Assim, de maneira estranha, o 11 de setembro finalmente encontrou uma conexão simbólica com o Iraque. Embora as tentativas dos EUA de vincular o regime de Saddam a Bin Laden tenham se revelado sem fundamento, a ira que os EUA desencadearam é real e agora foi expressa por meio da arma que os americanos mais temem. A maioria dos homens-bomba é formada por homens solteiros e mais jovens do que Al Nomani. Mas alguém deve tê-lo ajudado a preparar os explosivos em seu carro.
O vice-presidente Ramadan falou algo sobre ""o momento sublime do mártir", uma expressão até então inusitada no léxico do Partido Baath. O general Hazim al Rawi, do Ministério da Defesa, recordou que o morto tinha o mesmo nome ""que o imã Ali" e anunciou que o novo ""mártir Ali abriu a porta à Jihad". Parece que o islã repentinamente se intrometeu nesta guerra de libertação (é assim que ela é chamada por aqui) altamente nacionalista contra os americanos.
Para os americanos, porém, não há nada que lhes traga conforto equivalente. De agora em diante, cada civil, cada veículo, cada táxi, cada motorista de caminhão, cada iraquiano "recém-liberto" passa a ser um assassino potencial.

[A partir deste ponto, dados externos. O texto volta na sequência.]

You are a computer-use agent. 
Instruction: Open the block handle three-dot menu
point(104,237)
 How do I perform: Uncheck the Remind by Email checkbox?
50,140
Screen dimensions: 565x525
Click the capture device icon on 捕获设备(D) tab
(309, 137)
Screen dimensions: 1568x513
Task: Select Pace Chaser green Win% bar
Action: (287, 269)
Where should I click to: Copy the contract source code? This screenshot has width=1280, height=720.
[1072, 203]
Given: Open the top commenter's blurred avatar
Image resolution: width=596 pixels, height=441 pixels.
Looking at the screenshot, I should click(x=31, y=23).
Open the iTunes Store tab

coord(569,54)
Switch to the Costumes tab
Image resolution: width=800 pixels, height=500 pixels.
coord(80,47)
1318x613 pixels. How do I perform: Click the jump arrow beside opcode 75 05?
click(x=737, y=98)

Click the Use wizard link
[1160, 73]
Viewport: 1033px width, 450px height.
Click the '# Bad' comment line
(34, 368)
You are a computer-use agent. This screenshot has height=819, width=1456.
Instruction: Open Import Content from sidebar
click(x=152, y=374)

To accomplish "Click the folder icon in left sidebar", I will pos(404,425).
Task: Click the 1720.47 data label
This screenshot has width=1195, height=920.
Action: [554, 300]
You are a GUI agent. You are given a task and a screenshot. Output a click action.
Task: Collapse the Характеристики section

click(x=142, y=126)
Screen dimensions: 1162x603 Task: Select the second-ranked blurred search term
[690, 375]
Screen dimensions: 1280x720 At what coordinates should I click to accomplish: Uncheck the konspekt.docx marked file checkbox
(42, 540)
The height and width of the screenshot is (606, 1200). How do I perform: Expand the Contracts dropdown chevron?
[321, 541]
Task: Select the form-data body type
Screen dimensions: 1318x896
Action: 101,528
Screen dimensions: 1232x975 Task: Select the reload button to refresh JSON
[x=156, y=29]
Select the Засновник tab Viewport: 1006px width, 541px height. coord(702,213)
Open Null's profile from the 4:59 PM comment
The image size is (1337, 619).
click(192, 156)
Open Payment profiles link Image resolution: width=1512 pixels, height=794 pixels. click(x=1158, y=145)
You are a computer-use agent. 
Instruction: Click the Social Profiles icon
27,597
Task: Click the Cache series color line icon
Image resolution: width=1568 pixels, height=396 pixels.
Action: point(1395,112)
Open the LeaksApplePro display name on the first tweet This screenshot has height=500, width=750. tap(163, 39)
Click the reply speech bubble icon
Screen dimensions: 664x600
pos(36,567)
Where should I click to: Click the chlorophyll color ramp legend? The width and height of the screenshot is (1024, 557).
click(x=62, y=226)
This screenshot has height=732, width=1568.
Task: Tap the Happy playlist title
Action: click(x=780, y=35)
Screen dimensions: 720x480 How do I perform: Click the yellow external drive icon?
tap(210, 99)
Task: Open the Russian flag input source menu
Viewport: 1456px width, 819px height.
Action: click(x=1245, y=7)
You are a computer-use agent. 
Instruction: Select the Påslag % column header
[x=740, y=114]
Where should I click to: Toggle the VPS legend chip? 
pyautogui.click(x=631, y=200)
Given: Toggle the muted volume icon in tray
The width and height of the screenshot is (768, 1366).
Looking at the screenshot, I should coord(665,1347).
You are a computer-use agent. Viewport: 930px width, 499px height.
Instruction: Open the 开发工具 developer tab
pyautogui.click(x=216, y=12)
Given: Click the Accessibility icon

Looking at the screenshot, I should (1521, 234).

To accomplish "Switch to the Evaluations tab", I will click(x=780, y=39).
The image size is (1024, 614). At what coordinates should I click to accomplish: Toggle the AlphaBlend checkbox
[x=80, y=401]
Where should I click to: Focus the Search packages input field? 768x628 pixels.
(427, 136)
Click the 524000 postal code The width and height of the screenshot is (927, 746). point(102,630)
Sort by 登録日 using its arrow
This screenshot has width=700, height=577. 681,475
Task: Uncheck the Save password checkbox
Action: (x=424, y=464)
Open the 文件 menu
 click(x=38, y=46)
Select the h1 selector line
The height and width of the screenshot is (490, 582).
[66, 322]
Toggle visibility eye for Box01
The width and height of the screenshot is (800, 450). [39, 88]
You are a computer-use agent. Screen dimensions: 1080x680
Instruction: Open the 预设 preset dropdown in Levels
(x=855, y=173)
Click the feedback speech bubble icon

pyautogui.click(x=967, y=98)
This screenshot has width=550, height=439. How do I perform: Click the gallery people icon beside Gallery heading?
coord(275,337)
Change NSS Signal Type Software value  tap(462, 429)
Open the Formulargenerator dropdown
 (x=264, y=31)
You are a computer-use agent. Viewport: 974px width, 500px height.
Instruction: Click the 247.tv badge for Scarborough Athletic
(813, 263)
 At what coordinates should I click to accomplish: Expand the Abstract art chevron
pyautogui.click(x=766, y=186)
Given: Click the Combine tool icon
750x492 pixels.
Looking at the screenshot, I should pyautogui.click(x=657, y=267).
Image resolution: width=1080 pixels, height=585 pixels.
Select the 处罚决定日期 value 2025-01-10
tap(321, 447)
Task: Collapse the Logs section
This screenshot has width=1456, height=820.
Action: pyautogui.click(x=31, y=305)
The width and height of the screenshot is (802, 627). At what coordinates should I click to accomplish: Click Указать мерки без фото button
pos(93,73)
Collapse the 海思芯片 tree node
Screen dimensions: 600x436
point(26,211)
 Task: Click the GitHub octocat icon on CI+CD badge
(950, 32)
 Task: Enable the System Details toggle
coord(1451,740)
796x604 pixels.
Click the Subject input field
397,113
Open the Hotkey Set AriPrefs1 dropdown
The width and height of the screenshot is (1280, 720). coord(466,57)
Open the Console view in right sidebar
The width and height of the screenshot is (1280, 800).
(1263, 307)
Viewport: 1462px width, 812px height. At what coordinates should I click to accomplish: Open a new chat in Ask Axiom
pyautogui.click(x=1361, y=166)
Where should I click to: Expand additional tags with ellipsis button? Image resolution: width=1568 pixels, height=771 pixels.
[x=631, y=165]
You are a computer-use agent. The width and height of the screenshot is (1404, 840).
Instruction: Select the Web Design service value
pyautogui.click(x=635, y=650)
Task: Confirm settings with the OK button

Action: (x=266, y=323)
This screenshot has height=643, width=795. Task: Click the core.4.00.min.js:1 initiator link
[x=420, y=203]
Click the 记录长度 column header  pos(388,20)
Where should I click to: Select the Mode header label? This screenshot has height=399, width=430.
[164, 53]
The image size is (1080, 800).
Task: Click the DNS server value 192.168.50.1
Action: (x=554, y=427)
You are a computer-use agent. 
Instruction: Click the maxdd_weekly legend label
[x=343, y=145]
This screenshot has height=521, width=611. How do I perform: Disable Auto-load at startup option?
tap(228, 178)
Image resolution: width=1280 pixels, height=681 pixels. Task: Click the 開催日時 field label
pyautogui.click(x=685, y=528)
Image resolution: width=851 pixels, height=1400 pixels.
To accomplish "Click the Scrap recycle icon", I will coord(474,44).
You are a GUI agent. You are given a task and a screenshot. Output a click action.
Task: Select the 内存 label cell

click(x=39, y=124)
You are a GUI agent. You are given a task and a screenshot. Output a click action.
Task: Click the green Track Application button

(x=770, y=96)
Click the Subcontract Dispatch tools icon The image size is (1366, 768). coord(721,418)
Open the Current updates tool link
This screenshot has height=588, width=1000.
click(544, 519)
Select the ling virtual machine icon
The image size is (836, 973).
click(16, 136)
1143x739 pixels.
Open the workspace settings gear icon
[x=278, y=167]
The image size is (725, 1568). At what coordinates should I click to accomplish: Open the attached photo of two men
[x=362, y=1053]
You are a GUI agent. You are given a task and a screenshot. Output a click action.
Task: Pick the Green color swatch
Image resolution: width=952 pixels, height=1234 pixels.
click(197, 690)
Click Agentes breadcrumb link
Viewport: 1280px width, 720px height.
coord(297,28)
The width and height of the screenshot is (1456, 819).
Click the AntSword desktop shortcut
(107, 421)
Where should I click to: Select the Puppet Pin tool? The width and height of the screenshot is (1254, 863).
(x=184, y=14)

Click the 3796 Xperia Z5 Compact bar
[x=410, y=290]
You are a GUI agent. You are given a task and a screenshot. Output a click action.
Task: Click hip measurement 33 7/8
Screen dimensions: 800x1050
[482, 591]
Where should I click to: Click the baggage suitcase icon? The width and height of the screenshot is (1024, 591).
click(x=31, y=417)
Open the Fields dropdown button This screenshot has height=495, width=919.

Os americanos mostraram que são peritos em acusar o Iraque de desobedecer às regras da guerra durante a invasão de seu país por eles, os americanos. E o fato de condenarem os militares iraquianos que atuam à paisana causa mal-estar quando se vêem as imagens de militares das forças especiais americanas no Afeganistão, que faziam questão de usar roupas civis e, às vezes, andavam por aí seminus. No fim de semana, foi o vice-presidente iraquiano quem enfatizou que ""serão usados quaisquer meios que façam o inimigo parar ou morrer".